Critical XSS Vulnerability in Assistant Chat: Unescaped HTML Enables Session Hijack, Token Theft
A high-severity cross-site scripting (XSS) vulnerability has been identified in the chat message rendering of an AI assistant interface. The flaw allows a malicious payload embedded within model or user text to inject and execute arbitrary HTML and JavaScript directly in a user's browser session. This is due to the use of React's `dangerouslySetInnerHTML` after only applying regex-based formatting, with no proper HTML escaping, creating a direct injection point for attackers.
The vulnerability is located in the core chat component files, specifically within `packages/web/src/components/Chat/ChatMessage.tsx` at lines 38 and 61-70. The impact is severe: successful exploitation could lead to the theft of user authentication tokens, complete session hijacking, UI redressing attacks, and malicious API calls being made on behalf of the compromised user.
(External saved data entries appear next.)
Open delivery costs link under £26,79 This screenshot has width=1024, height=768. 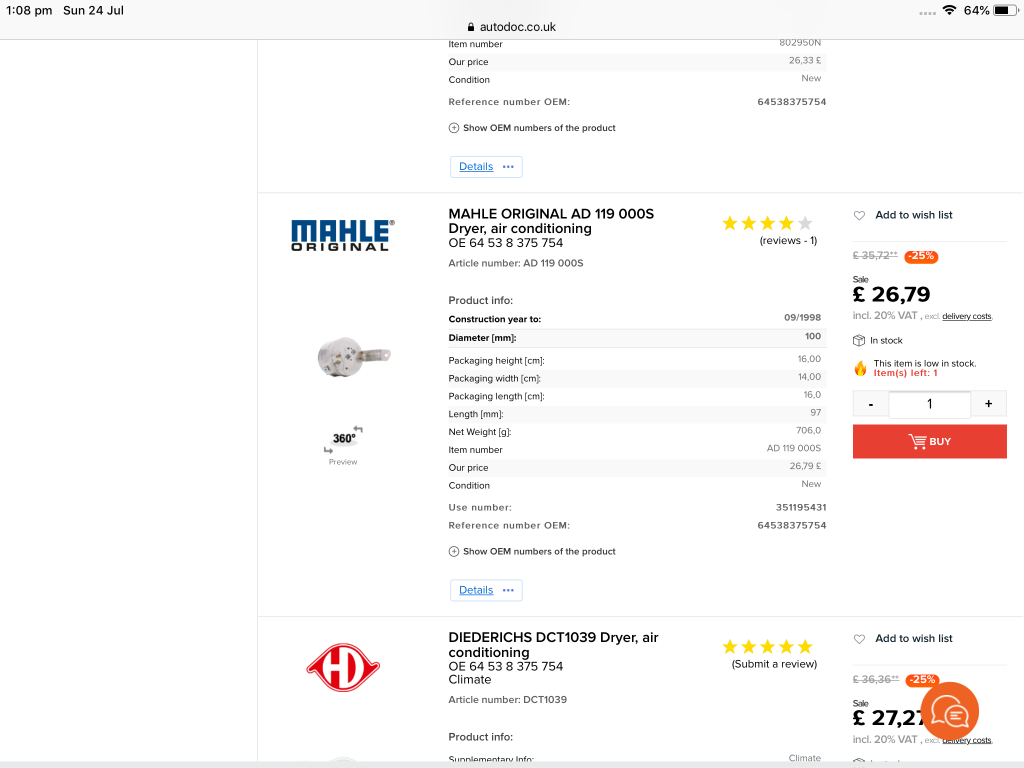(x=967, y=316)
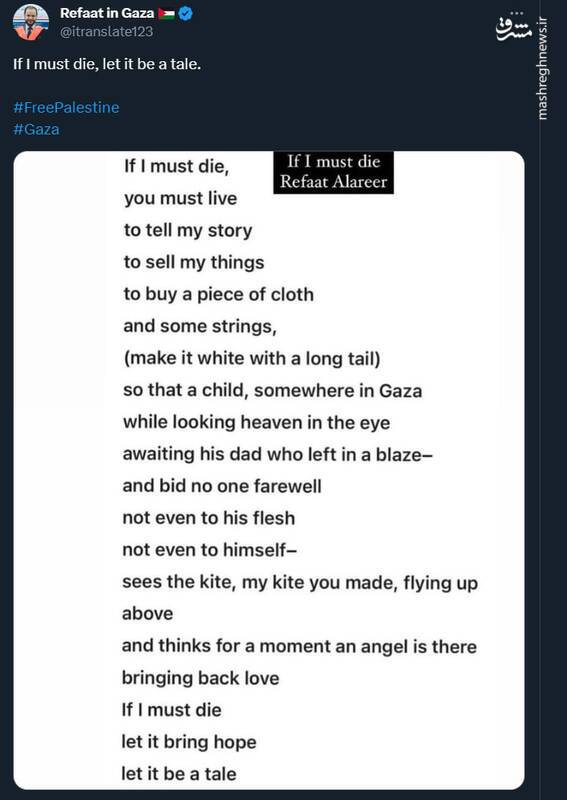Click the line 'so that a child, somewhere in Gaza'
The width and height of the screenshot is (567, 800).
pyautogui.click(x=273, y=390)
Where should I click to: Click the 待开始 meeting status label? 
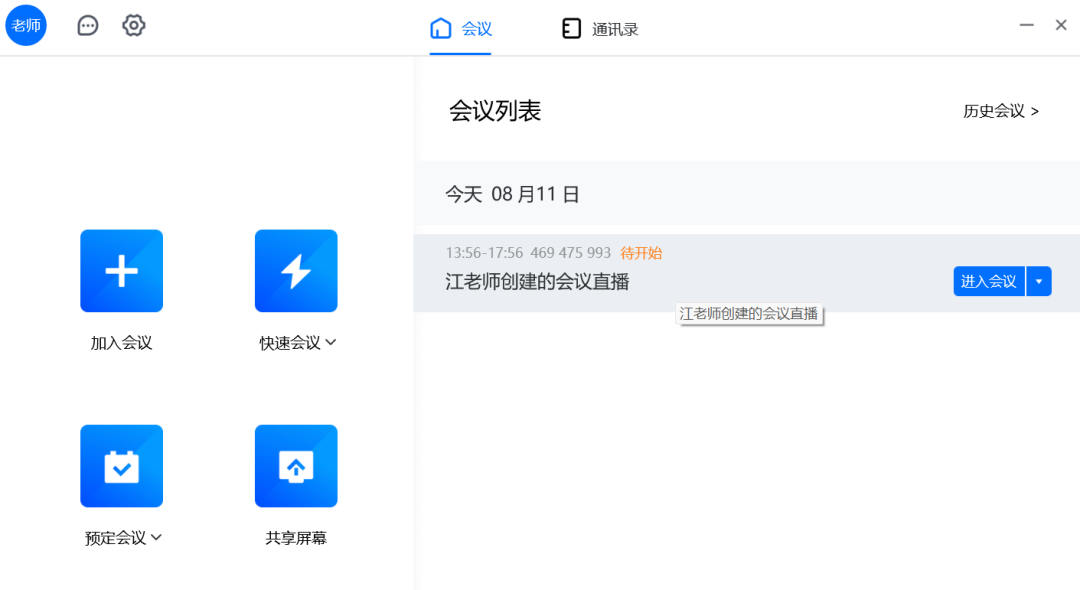point(641,253)
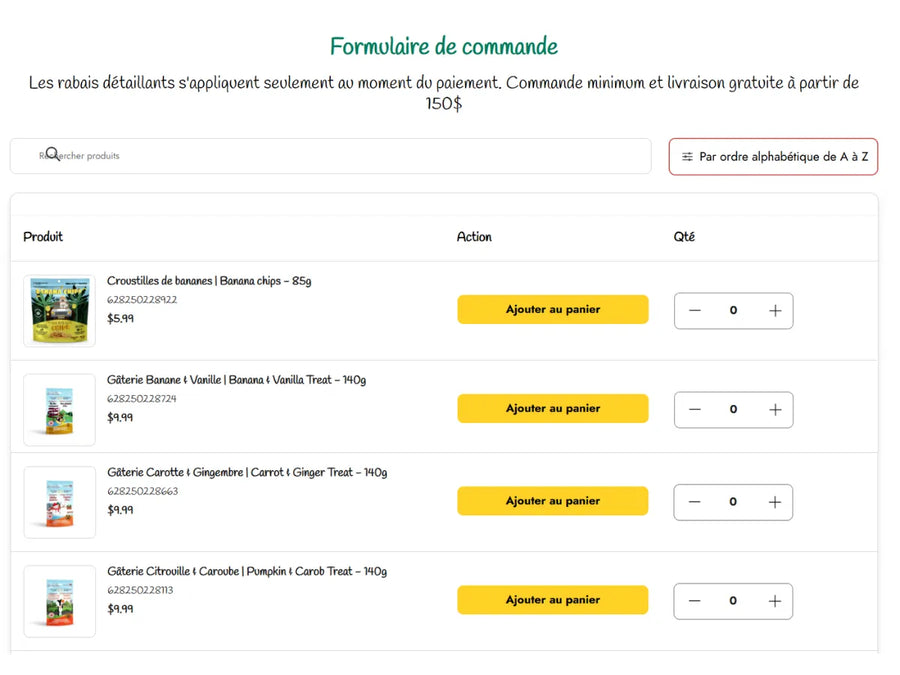Add Gâterie Banane & Vanille to cart
The image size is (900, 675).
[x=552, y=409]
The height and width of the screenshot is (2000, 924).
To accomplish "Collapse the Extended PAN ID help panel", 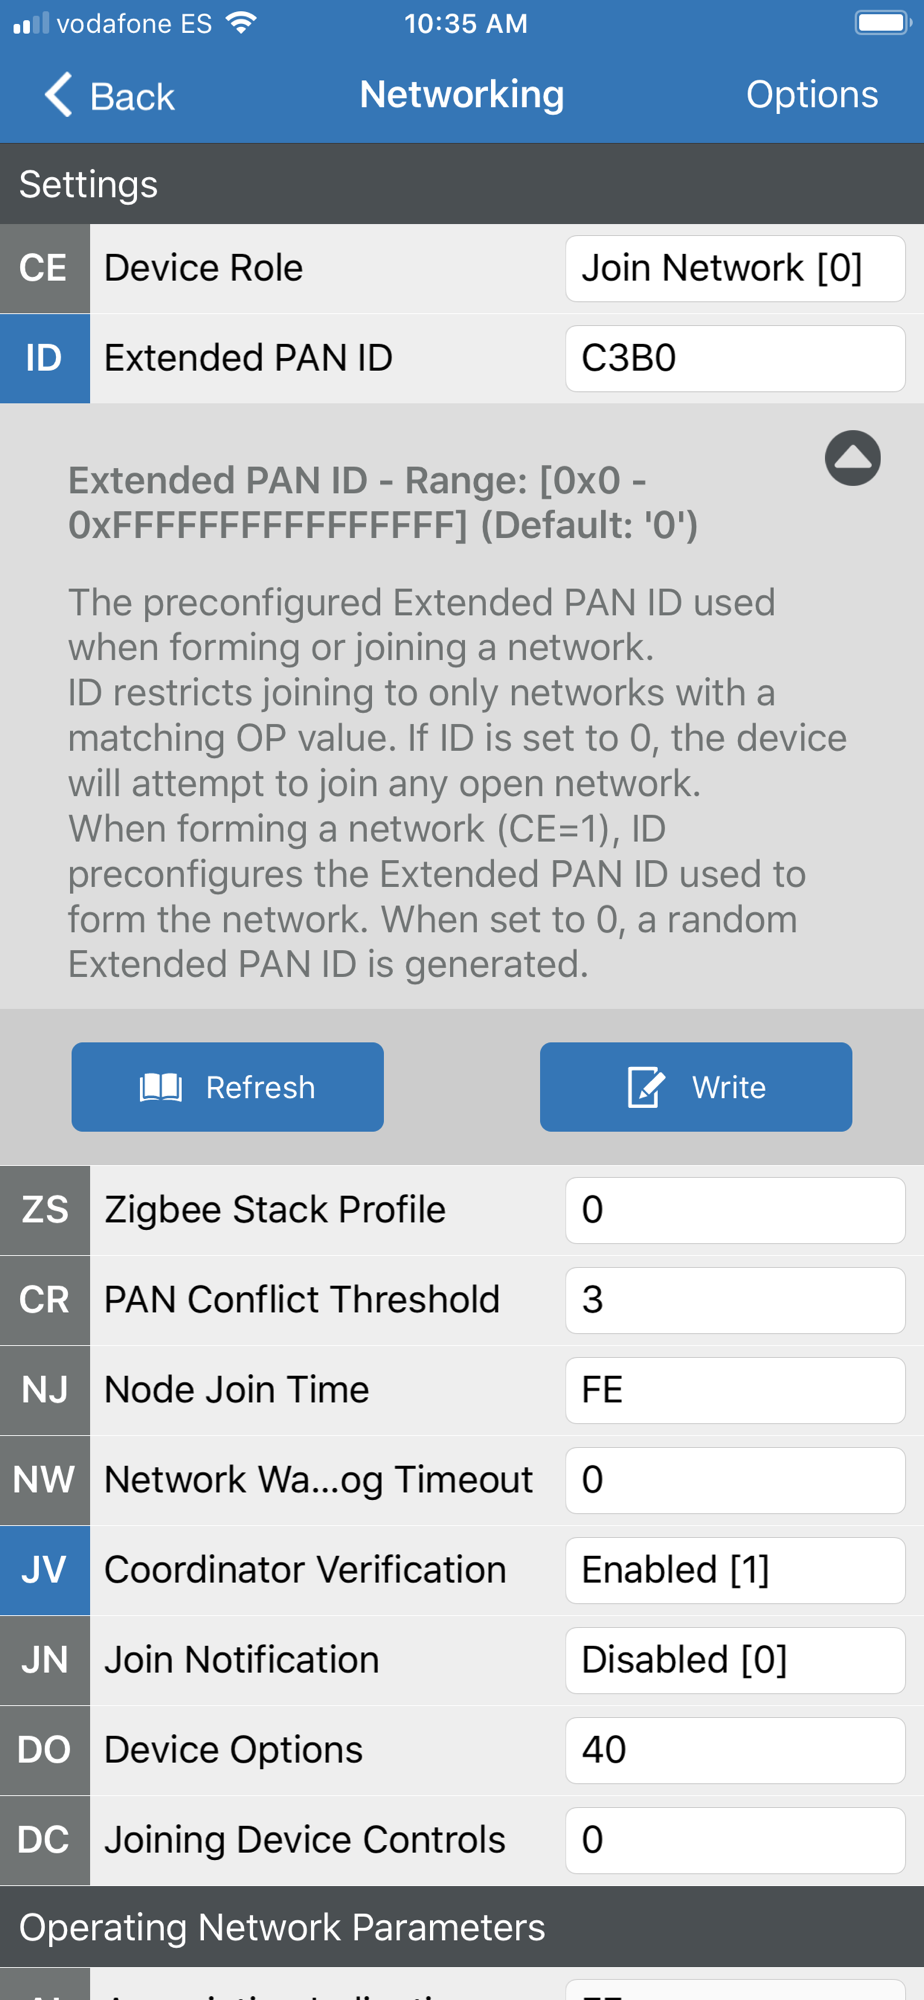I will pyautogui.click(x=852, y=458).
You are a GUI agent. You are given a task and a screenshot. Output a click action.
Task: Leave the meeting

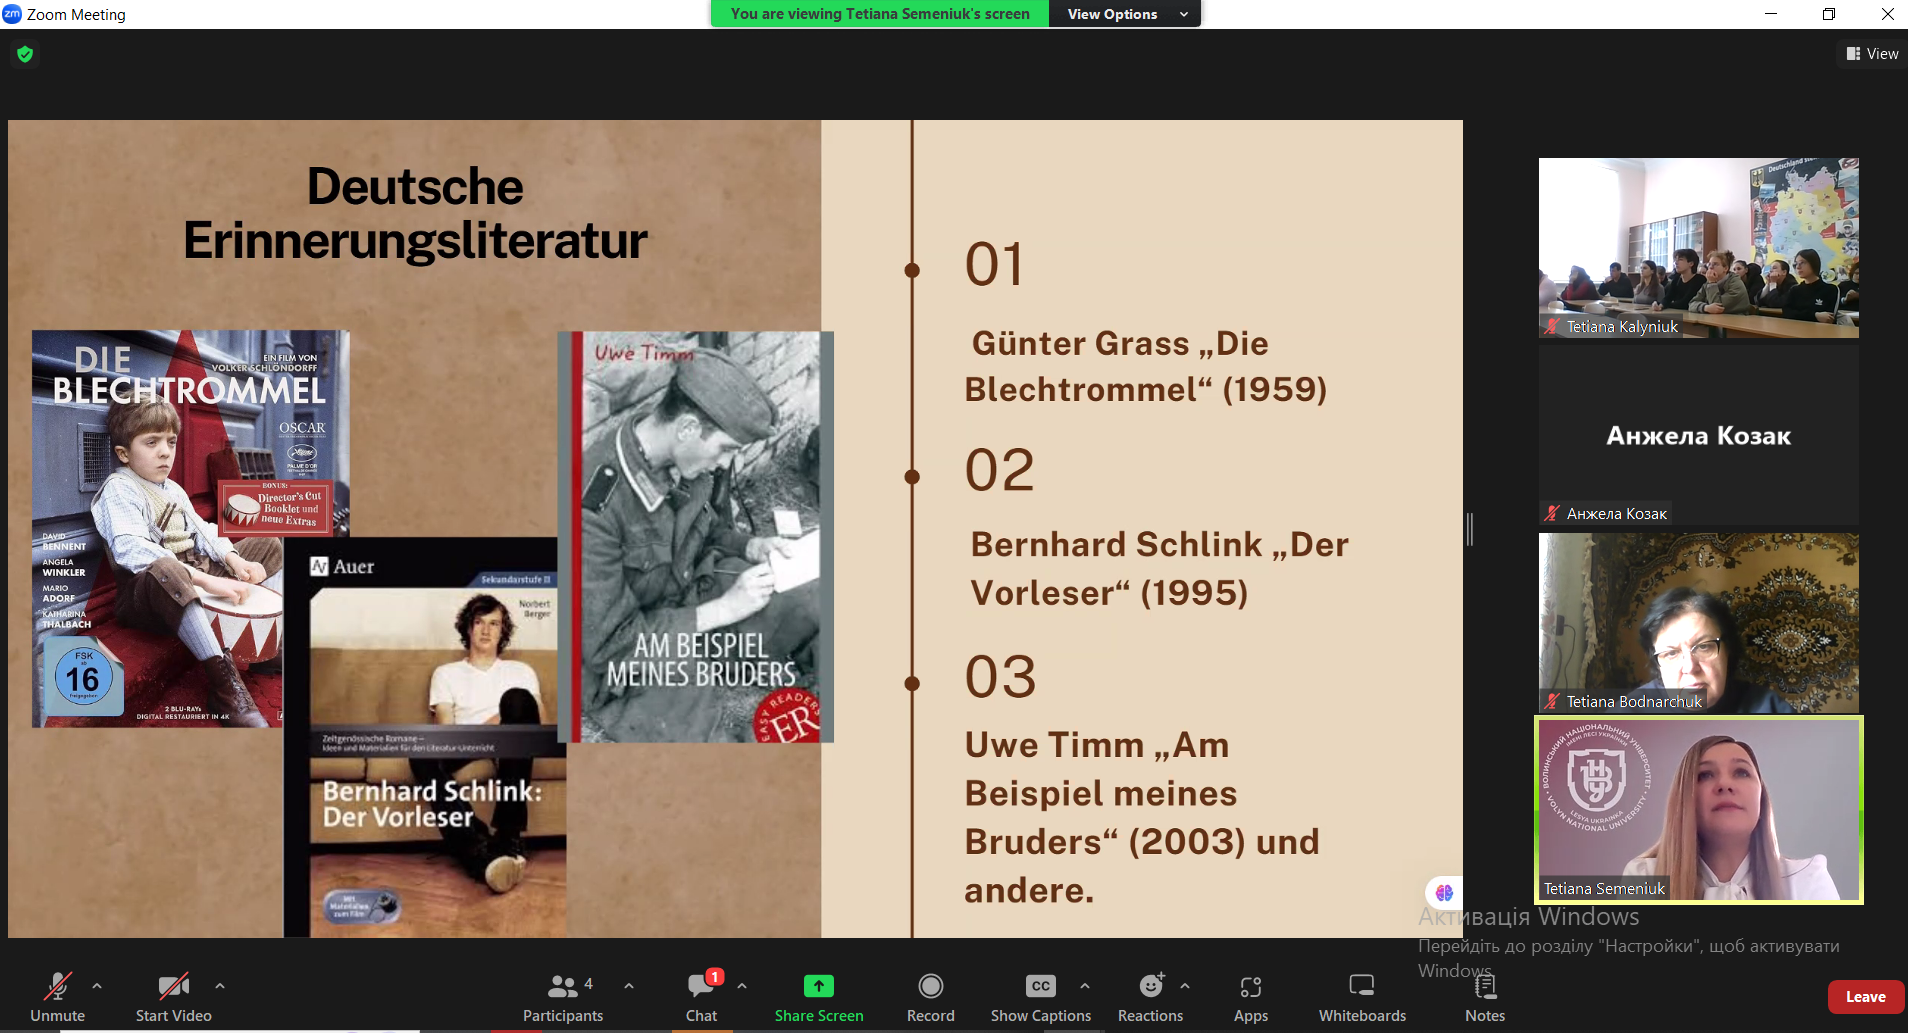(x=1865, y=997)
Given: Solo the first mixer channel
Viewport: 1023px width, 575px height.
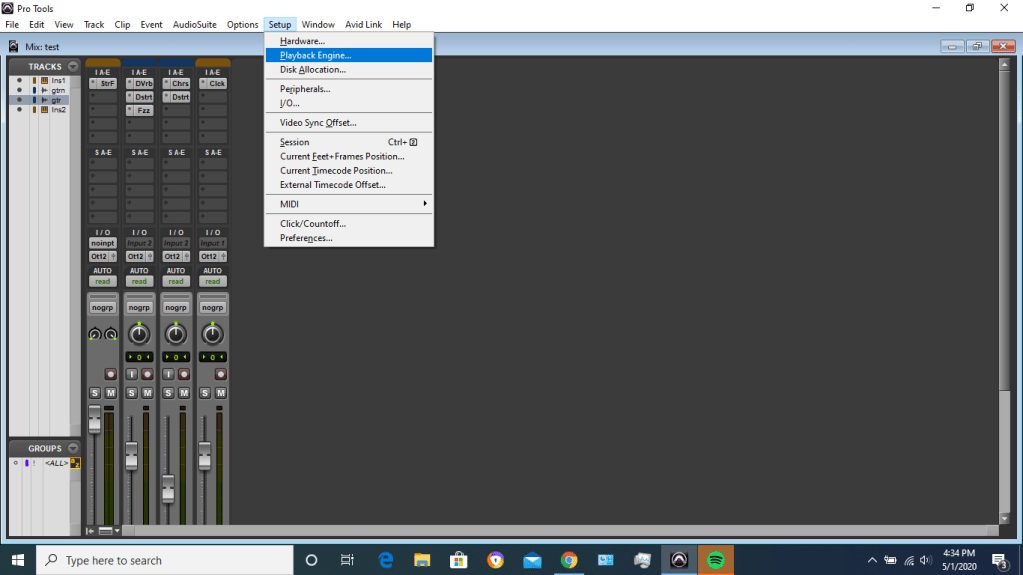Looking at the screenshot, I should (x=95, y=393).
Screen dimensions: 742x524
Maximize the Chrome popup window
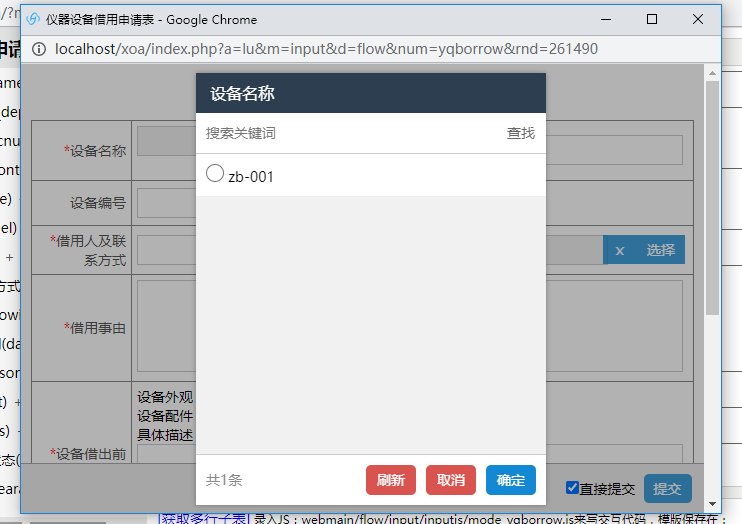[x=652, y=19]
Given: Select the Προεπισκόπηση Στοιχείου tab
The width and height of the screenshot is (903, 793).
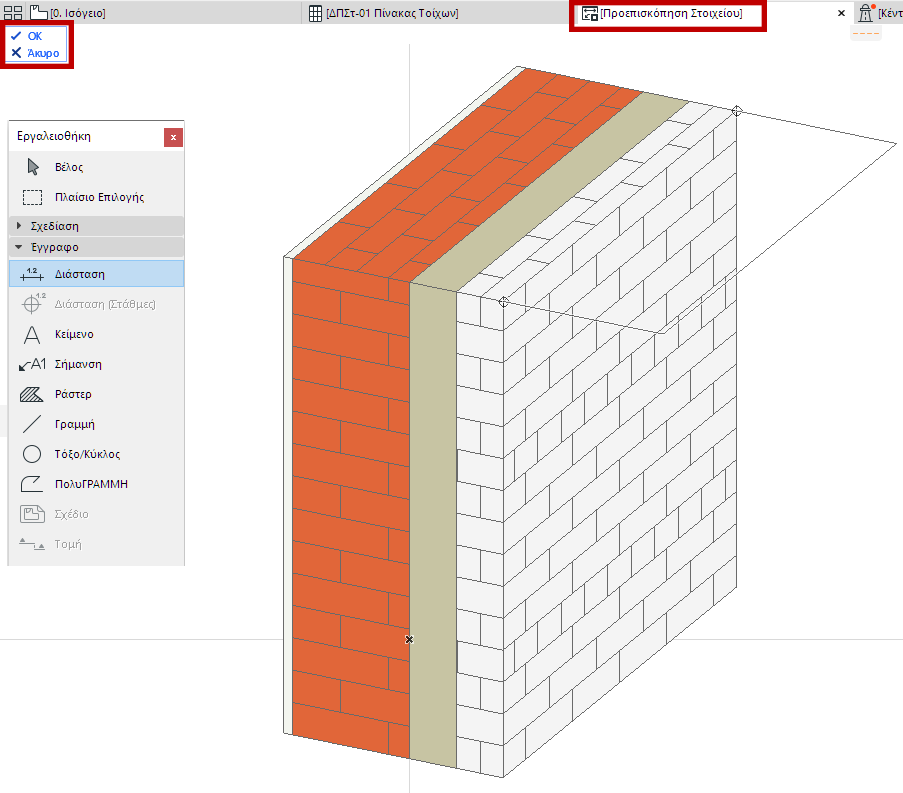Looking at the screenshot, I should click(x=662, y=13).
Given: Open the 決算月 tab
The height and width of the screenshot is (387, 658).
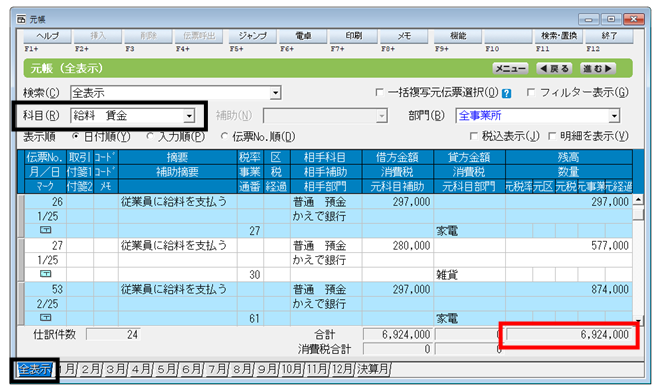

This falls squarely under the OWASP Top 10 category for Injection (A03:2021).
The immediate recommendation is to eliminate the use of `dangerouslySetInnerHTML` for rendering chat text. The code must be refactored to render markdown via a secure, dedicated renderer that properly escapes HTML, or to enforce strict allowlisting for any supported HTML tags. Failure to patch this exposes all users of the chat interface to significant client-side security risks, where an attacker could leverage the assistant's output as a vector for persistent attacks.